Super Bowl commercials provide an enormous stage for companies trying to gain the attention of the American public, but we usually don’t see commercials from drugmakers during the big game. And for good reason. The familiar read-out of warnings and side effects that are required by federal law (and help make a drug ad truthful and non-misleading) generally aren’t as fun as mean Joe Greene or Budweiser’s Clydesdales.
This Super Bowl, however, is poised to include an ad from the maker of a “compounded” semaglutide drug, Hims and Hers Health. But this drug ad is different because it does not include any warnings or discussion of the side effects that may come from taking semaglutide. So, why does Hims seem to be able to ignore the statutes and rules that are enforced by the FDA and followed by every other drugmaker?

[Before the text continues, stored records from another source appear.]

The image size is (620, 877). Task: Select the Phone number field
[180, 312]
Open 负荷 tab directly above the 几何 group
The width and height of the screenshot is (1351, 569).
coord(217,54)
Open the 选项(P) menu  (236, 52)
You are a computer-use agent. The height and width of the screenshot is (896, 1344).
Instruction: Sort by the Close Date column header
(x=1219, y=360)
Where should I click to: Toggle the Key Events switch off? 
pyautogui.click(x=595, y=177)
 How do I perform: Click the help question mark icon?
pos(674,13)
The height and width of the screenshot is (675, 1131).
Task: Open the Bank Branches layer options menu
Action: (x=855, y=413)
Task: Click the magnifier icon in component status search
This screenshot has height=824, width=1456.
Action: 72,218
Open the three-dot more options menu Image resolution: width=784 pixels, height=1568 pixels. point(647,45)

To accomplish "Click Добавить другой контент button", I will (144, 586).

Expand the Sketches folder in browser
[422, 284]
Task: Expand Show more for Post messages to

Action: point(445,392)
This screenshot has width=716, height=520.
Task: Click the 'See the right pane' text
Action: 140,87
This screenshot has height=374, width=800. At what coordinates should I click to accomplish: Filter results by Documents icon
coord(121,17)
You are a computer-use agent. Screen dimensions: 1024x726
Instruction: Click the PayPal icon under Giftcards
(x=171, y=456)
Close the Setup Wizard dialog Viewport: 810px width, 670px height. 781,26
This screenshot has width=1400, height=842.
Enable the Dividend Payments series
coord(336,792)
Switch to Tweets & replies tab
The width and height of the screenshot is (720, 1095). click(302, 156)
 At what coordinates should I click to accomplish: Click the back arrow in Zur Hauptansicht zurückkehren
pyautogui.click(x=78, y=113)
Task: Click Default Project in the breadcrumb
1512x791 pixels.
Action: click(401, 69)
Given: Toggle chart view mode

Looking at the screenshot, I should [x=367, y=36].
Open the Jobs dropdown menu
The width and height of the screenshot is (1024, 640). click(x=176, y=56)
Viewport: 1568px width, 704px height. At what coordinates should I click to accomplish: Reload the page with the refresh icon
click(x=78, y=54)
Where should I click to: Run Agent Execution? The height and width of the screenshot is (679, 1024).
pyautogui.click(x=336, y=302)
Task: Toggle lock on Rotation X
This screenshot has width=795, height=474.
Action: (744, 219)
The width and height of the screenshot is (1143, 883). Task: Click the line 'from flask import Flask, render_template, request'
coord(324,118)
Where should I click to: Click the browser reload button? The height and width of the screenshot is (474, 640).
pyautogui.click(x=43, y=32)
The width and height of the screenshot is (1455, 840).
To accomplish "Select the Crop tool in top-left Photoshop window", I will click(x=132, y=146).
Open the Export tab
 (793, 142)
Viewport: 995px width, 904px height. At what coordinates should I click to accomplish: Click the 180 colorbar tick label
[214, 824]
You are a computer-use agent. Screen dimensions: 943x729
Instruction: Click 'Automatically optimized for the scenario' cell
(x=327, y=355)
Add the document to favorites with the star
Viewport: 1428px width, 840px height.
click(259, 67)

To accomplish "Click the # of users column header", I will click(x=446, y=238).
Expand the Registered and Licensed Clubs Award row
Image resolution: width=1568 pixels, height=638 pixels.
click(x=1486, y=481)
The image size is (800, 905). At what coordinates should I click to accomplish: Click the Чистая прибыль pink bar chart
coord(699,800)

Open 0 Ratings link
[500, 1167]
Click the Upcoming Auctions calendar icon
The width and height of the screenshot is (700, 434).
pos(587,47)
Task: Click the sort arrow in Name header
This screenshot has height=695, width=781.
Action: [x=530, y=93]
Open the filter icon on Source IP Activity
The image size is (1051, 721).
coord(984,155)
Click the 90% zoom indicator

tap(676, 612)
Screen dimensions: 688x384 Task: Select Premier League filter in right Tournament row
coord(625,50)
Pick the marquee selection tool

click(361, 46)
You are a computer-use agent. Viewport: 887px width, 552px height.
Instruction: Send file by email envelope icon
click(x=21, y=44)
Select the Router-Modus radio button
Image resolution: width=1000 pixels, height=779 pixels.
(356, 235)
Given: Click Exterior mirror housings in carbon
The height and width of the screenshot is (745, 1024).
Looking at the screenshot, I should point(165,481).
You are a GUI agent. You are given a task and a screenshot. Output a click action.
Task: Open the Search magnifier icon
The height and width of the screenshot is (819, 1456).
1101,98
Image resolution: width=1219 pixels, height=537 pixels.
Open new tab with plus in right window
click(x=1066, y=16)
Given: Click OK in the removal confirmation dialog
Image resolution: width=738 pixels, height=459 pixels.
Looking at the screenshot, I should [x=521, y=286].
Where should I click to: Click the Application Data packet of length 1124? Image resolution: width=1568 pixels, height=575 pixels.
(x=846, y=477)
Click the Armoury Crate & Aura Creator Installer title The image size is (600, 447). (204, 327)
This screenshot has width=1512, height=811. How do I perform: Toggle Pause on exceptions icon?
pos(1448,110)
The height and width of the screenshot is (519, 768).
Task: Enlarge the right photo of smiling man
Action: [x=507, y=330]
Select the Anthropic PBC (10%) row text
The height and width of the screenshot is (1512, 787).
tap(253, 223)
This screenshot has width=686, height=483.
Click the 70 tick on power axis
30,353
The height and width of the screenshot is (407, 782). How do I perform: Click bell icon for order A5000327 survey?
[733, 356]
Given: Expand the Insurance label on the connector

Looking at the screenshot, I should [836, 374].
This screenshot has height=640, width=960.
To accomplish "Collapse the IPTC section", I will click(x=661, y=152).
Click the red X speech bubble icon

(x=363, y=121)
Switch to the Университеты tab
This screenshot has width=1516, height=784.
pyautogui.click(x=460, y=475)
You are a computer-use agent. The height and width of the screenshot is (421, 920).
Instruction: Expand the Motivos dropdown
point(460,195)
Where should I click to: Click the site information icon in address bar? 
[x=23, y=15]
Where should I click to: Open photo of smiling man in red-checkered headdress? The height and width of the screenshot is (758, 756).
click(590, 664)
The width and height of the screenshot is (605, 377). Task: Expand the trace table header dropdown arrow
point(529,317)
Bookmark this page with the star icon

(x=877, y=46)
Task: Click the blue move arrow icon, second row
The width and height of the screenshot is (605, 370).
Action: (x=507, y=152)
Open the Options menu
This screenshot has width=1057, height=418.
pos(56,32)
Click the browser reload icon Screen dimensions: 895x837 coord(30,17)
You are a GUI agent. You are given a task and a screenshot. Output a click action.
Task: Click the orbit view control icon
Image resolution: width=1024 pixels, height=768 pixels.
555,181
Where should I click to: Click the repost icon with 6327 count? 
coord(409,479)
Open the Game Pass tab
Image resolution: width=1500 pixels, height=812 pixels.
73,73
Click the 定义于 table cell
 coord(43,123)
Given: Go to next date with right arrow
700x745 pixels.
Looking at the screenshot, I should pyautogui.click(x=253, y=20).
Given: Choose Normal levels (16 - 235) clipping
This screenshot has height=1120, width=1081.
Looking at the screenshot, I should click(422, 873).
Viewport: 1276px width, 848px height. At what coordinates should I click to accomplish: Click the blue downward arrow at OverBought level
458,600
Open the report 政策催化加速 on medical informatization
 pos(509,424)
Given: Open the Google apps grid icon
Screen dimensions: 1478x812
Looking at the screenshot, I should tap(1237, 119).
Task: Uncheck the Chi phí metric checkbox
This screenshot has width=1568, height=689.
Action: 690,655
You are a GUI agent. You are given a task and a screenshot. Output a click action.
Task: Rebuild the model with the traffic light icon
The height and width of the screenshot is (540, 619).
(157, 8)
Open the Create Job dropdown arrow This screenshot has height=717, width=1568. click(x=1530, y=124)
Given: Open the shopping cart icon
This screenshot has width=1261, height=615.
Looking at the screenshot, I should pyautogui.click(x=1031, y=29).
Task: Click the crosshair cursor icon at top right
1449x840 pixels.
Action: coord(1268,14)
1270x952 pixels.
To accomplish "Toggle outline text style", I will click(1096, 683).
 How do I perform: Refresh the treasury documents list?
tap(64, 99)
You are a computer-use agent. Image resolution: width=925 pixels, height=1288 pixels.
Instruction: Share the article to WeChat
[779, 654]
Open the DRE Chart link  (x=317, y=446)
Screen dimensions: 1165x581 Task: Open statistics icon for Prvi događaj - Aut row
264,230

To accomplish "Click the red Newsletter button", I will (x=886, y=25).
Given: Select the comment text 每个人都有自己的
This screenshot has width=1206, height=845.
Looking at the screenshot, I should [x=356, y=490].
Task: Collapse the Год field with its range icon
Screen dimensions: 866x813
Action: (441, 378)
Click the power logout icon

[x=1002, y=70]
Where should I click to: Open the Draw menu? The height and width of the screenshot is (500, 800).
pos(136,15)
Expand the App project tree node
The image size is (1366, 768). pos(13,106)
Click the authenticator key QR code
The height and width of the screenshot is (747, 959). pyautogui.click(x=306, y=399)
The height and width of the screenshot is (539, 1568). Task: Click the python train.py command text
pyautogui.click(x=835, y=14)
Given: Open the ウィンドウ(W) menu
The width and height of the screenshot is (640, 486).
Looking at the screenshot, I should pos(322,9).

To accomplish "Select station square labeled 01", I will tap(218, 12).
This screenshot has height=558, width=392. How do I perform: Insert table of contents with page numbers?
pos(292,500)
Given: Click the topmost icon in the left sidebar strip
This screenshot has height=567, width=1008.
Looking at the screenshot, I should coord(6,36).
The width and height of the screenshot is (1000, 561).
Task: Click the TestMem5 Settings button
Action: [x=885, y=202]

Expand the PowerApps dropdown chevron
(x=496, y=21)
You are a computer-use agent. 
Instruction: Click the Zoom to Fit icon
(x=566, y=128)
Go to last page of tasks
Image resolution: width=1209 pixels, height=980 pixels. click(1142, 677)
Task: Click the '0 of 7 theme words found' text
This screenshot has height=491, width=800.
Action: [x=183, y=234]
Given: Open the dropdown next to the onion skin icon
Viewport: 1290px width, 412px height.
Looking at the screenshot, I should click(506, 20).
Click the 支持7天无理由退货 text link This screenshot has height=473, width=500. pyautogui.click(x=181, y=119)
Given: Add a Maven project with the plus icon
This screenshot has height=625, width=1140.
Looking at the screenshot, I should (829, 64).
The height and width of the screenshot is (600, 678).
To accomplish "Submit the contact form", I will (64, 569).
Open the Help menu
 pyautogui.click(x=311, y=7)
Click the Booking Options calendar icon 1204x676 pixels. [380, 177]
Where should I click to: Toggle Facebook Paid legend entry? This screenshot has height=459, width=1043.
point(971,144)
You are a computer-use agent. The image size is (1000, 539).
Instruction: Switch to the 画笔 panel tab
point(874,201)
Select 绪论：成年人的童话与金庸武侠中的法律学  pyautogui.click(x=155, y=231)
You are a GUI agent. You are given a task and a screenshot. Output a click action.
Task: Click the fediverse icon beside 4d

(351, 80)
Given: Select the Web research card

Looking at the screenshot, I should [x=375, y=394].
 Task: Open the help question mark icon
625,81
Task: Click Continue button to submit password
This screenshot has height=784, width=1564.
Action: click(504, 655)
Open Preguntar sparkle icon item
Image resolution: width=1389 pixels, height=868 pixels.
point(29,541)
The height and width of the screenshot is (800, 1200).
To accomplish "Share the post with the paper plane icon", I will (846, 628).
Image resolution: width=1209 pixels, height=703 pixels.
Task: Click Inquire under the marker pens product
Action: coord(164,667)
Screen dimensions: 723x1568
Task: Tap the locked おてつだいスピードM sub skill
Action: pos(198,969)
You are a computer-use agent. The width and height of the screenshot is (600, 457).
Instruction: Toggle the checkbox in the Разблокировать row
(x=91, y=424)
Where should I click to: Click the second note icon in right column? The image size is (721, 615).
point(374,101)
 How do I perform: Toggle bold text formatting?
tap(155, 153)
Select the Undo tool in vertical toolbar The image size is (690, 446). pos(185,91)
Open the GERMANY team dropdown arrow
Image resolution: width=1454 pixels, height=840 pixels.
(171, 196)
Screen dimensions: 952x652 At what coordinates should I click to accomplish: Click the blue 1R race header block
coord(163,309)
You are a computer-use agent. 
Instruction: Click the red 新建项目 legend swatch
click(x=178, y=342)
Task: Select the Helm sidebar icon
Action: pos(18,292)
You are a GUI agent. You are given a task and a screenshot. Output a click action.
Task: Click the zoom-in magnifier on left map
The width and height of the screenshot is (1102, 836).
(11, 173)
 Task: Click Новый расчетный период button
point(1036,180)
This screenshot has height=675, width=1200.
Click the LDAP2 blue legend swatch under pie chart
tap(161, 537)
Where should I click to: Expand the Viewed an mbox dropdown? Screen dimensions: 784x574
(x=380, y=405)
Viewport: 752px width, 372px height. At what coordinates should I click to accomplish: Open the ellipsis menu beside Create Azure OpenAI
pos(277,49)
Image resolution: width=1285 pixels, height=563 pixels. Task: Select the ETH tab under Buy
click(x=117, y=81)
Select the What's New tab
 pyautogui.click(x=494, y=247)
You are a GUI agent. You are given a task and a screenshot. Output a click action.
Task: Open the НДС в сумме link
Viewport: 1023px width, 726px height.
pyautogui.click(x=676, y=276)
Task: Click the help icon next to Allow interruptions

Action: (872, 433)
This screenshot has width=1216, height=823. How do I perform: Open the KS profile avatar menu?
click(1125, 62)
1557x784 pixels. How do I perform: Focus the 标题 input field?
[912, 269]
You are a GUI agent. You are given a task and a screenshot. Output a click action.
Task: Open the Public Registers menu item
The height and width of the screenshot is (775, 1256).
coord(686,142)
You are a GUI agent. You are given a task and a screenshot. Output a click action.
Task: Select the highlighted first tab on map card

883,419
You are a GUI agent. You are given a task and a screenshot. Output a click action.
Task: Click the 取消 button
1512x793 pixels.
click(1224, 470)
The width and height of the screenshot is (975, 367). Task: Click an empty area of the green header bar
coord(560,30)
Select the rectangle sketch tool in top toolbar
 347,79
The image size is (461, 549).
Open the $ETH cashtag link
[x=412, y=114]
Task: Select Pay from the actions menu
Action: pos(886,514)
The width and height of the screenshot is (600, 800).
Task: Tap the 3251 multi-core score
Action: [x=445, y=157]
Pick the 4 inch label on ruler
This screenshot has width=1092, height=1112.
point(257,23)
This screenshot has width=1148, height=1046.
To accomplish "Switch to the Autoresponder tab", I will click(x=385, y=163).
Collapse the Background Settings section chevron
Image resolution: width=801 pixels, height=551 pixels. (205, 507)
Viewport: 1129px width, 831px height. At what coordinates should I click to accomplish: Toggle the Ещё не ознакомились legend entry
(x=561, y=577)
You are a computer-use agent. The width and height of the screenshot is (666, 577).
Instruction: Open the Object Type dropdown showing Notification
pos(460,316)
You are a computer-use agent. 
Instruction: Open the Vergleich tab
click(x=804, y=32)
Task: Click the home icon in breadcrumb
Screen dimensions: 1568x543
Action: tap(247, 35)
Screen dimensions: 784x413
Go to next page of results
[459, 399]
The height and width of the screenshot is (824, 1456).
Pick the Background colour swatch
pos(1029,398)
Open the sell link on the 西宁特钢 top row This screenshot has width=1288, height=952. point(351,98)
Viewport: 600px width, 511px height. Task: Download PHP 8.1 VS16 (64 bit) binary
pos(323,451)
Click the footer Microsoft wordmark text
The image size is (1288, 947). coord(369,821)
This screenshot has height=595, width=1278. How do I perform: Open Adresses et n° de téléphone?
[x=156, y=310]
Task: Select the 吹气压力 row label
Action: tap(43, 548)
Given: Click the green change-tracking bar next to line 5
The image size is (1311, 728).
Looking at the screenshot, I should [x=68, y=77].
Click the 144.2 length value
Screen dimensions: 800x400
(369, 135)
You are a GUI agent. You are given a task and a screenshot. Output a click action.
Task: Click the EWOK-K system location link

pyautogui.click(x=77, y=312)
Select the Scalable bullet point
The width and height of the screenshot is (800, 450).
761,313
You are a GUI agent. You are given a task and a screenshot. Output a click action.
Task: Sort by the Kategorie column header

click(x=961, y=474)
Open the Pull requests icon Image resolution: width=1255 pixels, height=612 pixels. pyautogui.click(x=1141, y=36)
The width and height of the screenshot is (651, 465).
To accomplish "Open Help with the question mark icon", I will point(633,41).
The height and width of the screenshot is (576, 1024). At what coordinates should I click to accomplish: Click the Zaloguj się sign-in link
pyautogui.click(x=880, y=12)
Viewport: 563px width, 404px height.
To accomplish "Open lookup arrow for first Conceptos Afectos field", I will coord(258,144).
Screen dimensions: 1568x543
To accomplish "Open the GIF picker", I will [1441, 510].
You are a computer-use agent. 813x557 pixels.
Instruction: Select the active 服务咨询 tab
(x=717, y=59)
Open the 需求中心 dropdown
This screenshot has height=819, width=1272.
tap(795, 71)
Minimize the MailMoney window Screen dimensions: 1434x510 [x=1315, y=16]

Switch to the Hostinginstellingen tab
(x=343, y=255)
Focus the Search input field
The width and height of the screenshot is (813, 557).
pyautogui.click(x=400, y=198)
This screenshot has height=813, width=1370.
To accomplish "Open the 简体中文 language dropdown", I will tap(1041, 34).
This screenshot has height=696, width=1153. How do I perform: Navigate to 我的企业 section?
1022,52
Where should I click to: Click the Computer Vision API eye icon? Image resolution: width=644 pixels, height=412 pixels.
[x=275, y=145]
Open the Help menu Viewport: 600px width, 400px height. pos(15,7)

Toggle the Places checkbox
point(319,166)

There’s no good answer to that question. When Hims announced the ad buy, it apparently told The Wall Street Journal that it is “exempt from long read-outs of risk and side effects” because, supposedly, Hims merely “connects customers to healthcare manufacturers but doesn’t sponsor or manufacture drugs.” That can’t be right. For one thing, Hims’ securities filings show Hims controls every aspect of its drug, including its manufacture and distribution. But setting that aside, I have successfully sued FDA on First Amendment grounds; I have also been its chief counsel and the general counsel of GlaxoSmithKline, a large pharmaceutical company. I can state with confidence that no such exemption exists.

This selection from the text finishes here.